Rectangle.  Black. And almost exactly the same.  And, if you are like me and have such nondescript luggage, you likely also resemble me when I'm at baggage claim at the airport, lifting up lots of luggage as it comes around the turn-stile, not quite sure if it is mine.  "Does mine have handle like that or not?" "I don't remeeemmmber a pocket there, but maybe it's just because it's upside down?"  And then I wonder, again, why I didn't tie something to it to help me identify it easier, or why I didn't duct tape a giant "X" across the front and back with neon colored tape.  ;)  Which is why something like the following would be useful:

I made these handy-dandy little things just using my Silhouette as gifts for my nieces to put on their backpacks and one for my roomie who is just about to go on a trip (to Russia!).  The butterfly and cat are my nieces' respective favorite animals, and the "S" was meant to be reminiscent of the OSU emblem for my roommate Sarah who is getting ready to leave her work at OSU and move across the country to start med school.  Way to be, Sarah!  Each was simple to make with just some scrap fabrics, and each would be easy to tie to some luggage, a child's backpack, or to use as a personalized key-chain. 
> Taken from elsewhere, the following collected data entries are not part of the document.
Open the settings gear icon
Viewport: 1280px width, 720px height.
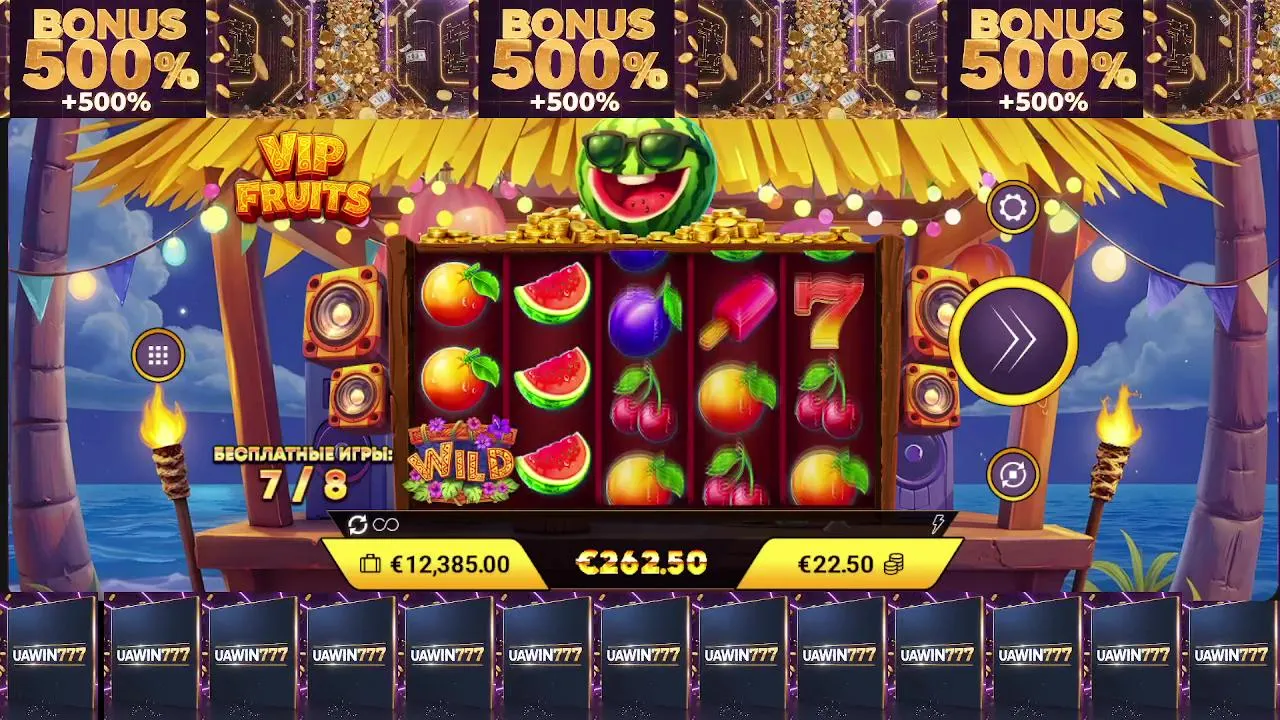(x=1013, y=208)
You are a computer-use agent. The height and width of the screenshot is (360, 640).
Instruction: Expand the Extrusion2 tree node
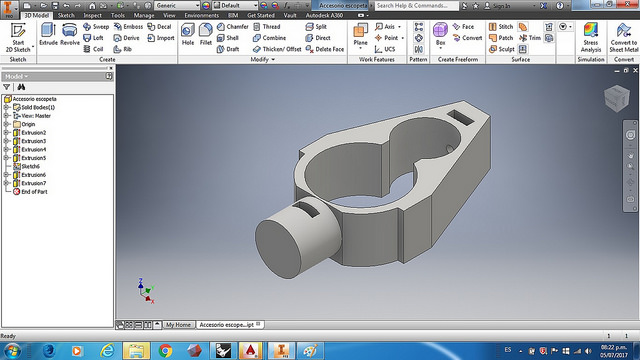tap(6, 133)
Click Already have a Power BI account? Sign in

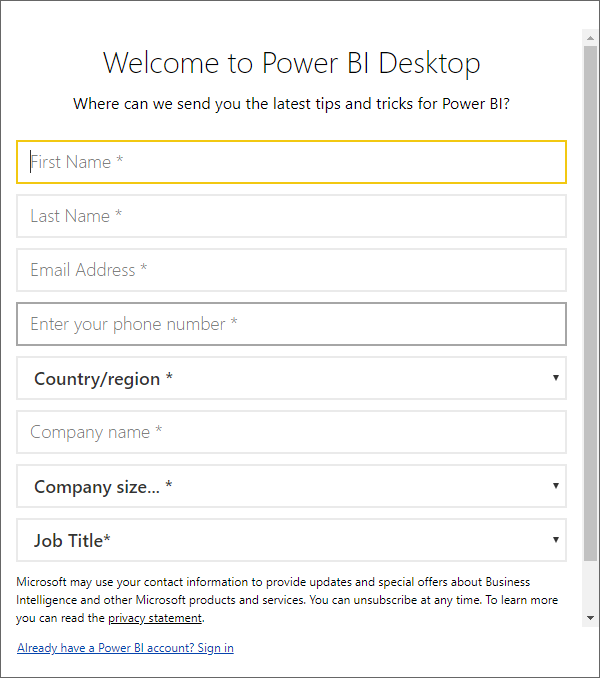[125, 648]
Obviously, such thing won't help you spot your luggage or bag as easily as, say, buying bright orange and yellow stripped luggage might, but it's an easy (and cheaper) alternative.  ;)  Plus, they're just kind of fun to have. Here's how to make them using your Silhouette:

Materials needed:
*Silhouette Fabric Interfacing (sewable or clean cut both work fine for this)
*Fabric scraps (large enough for the various pieces--the size you desire.  My two smaller ones were each about 2 1/2 inches by 3 1/2 inches, so obviously only need scraps, especially for the lettering.)
* Ribbon
* Key ring (optional)

First, select the image or shape that you'd like your tag to be.  As I said earlier, I made the two smaller into the shapes of my nieces respective favorite "animals": a cat and a butterfly. :)  

HintAn easy thing to do is to just find an image offline, save it, open it in Silhouette studio, and then use the "trace" function and select the option to just trace just the outer edge.

I have found that searching for "cartoon" images gives me the basic type of outline that I'll want for projects such as these.  (I.E. Cartoon cat, or cartoon butterfly.)  Once you have your outlines/chosen shapes, size them to your desired width and height, and pick your fabrics.

For detailed instructions on how to use Silhouette Fabric Interfacing and how to cut fabric using your Silhouette, check out some previous posts I did here, or here.  Just remember, use a separate Silhouette Fabric Blade if you can (to keep your images cut clean--remember, it's like your "fabric scissors," which, if you sew, you know should be different than your everyday paper scissors;  my Mom always made sure I knew her black-handled scissors were just for cutting fabric).  Also, once you have ironed on the interfacing to your fabric be sure to pull off the paper backing before sending it through your Silhouette.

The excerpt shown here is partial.